Self doubting how dowsing for water or treasure works is the quickest way to failure. Any doubts or negative thoughts presets the stage for imminent failure. Dowsing is an art form for possibility thinking. Bob believed in his ability to find objects using his mind's eye which can be exceedingly powerful to picture anything including a cannon. However, what you seek must be a factual picture and not a guess. Visually see the perfect picture in your mind's eye. If you can't envision it that's where closed minds or open minds meet and the difference spells failure or success.

Whether using angle or divining rods for cannon or treasure hunting, the dowser must be able to differentiate between buried objects; stones, iron ore remains, white brass and bronze, magnetized stone deposits, water and Indian cermonial sites. Belief in yourself, mentally, physically and spiritually and use the power from within in combination with special and scientific equipment to overcome problems. Be bold and press onward against what seems to be overwhelming problems. Don't listen to negative naysayers. They put your mind in the gutter.

Bill Gates, the founder of MicroSoft believed in his abilities to invent computers, software and hardware when his father and friends thought young Bill was on a fool's errand and doomed for a life of poverty. The inventor of Facebook made $3 billion in 2009 and he's only 25 years old. Are you next?

Gates, like Bob Alcumbrack didn't care what others thought - it's what you think that's more important. They were successful what others thought impossible. The degree of success is what you feel you accomplished and not where others think you'd failed. Gates became rich beyond his wildest dream, too, while Bob Alcumbrack used what little money he had saved to try digging up his wildest dream, the Cannonsburg cannon.

I once asked Bob Markle, that Bob's friend, "How many holes id Bob dig after the first dig failed to produce the cannon?" None that I know, he replied. We had done out jobs as secret cannon hunters and he was astounded to learn that Bob dug two more holes before we found...

During the first year we were constantly harassed by a media circus. Our secret meanderings on dark nights and by daylight were a nuisance until one night we lost our shadows in a poison ivy patch. We had become the ultimate secret society and this reduced our stress. Stress is a killer in many forms. Remember the death of Michael Jackson, the King of Pop? Stress and pain killers were his enemy.

Well, Bob dug more hole in the Cannonsburg area than all the meteors that had struck Cannon township since the extinction of dinosaurs and was Bob surprised when he successfully found tangible evidence. We about swallowed our tongue when he dowsed... Oh, I could have given away an even bigger secret, but...

Treasure hunting is a good hobby and some make a career out of it, but it can be a reward in itself and be an enjoyable learning experience sharing history with friends and family. Some hunters get great rewards in returning lost treasures and jewelry lost, while others seek fame and fortunes. Its great exercise and keeps the body loose and provides good cardio exercise, but beware of those who sell trinkets to the highest bidders.

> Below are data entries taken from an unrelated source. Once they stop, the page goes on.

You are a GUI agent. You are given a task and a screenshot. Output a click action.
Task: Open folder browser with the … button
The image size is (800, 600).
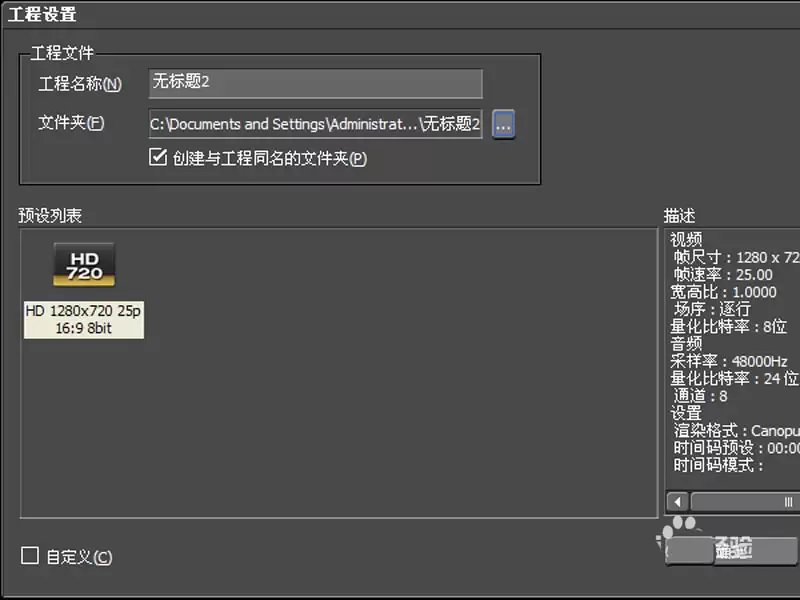(x=504, y=123)
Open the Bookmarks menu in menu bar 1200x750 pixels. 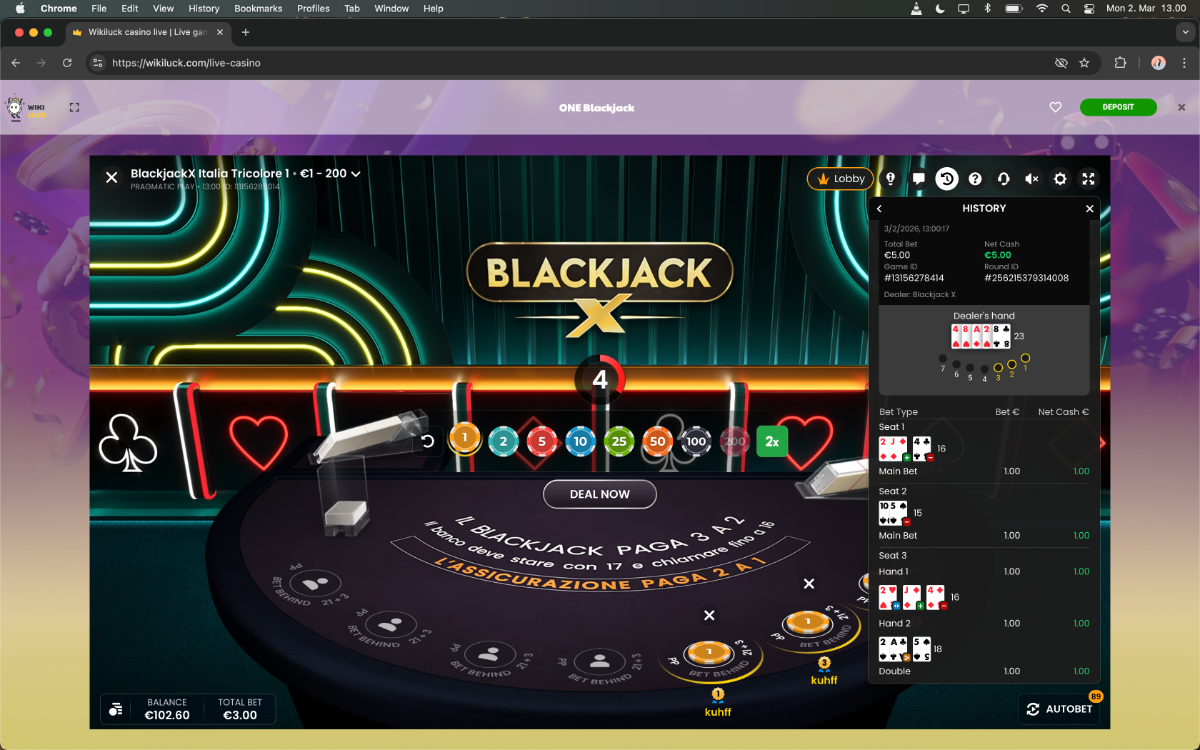point(258,8)
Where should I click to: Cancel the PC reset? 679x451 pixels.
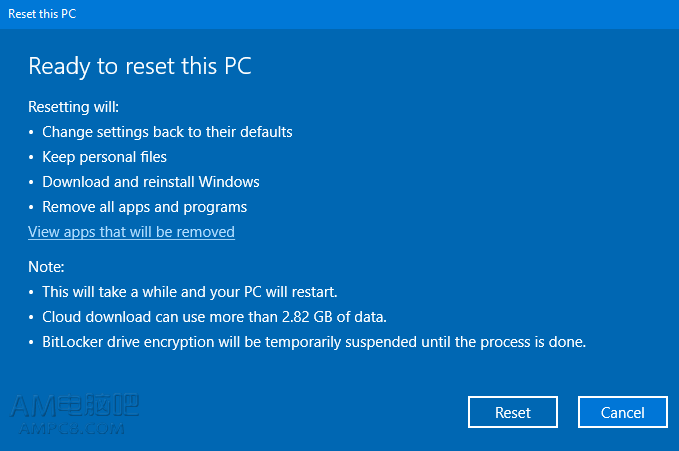623,412
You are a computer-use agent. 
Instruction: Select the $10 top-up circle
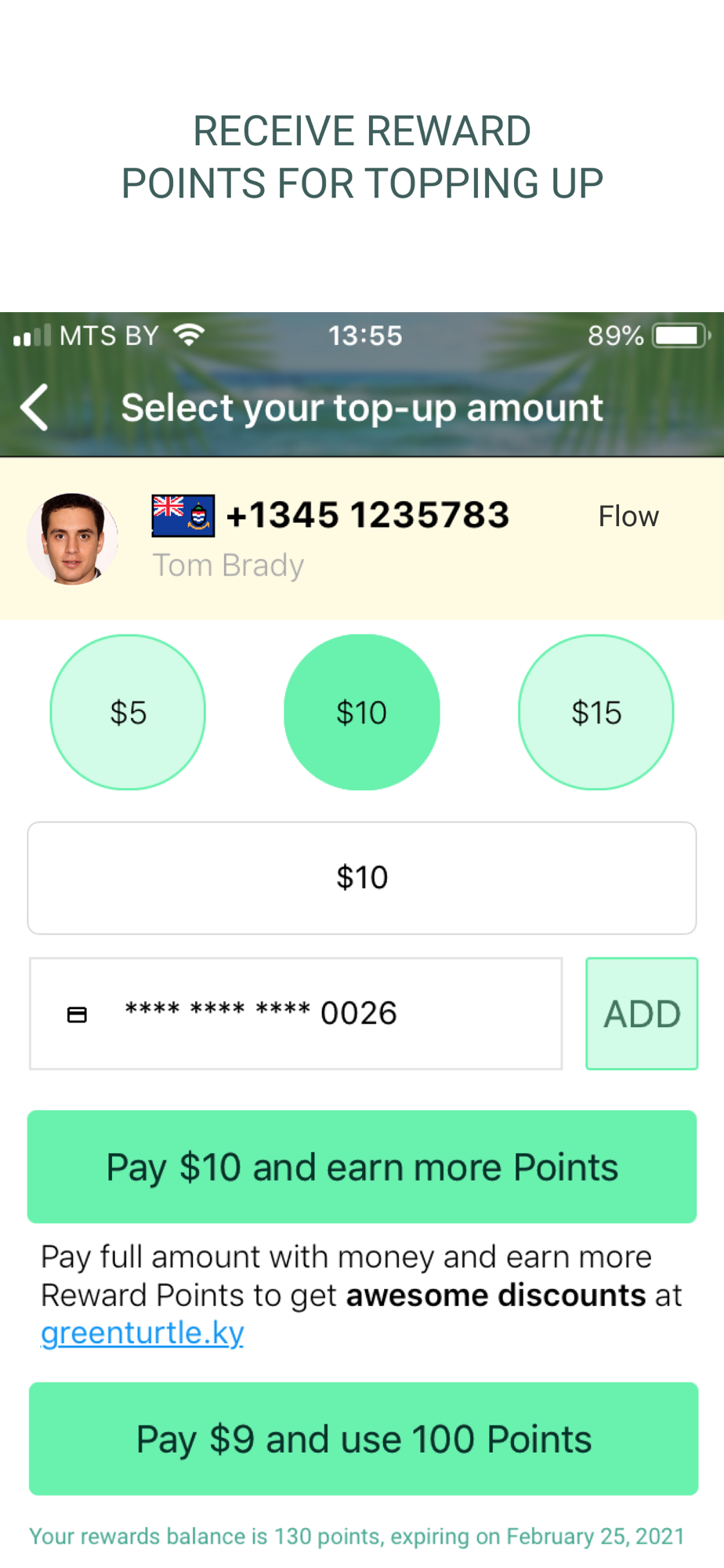click(362, 712)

Now where o' where did Chief John Wabasis hide his stash of gold and silver coinage between 1836-1864? That ought to fetch a cool half-million dollars, too. That's all for today, except did you hear a man hid his marijuna stash in his son's knapsack who took it to school and then had the stupidity to call the school and ask that he retrieve the package from it during school. hours. The pricincipal pulled it from the knapsack before the man arrived, found the marijuna and called police who arrested him in the boy's school. Duh! Serves em' right for hiding it from his wife.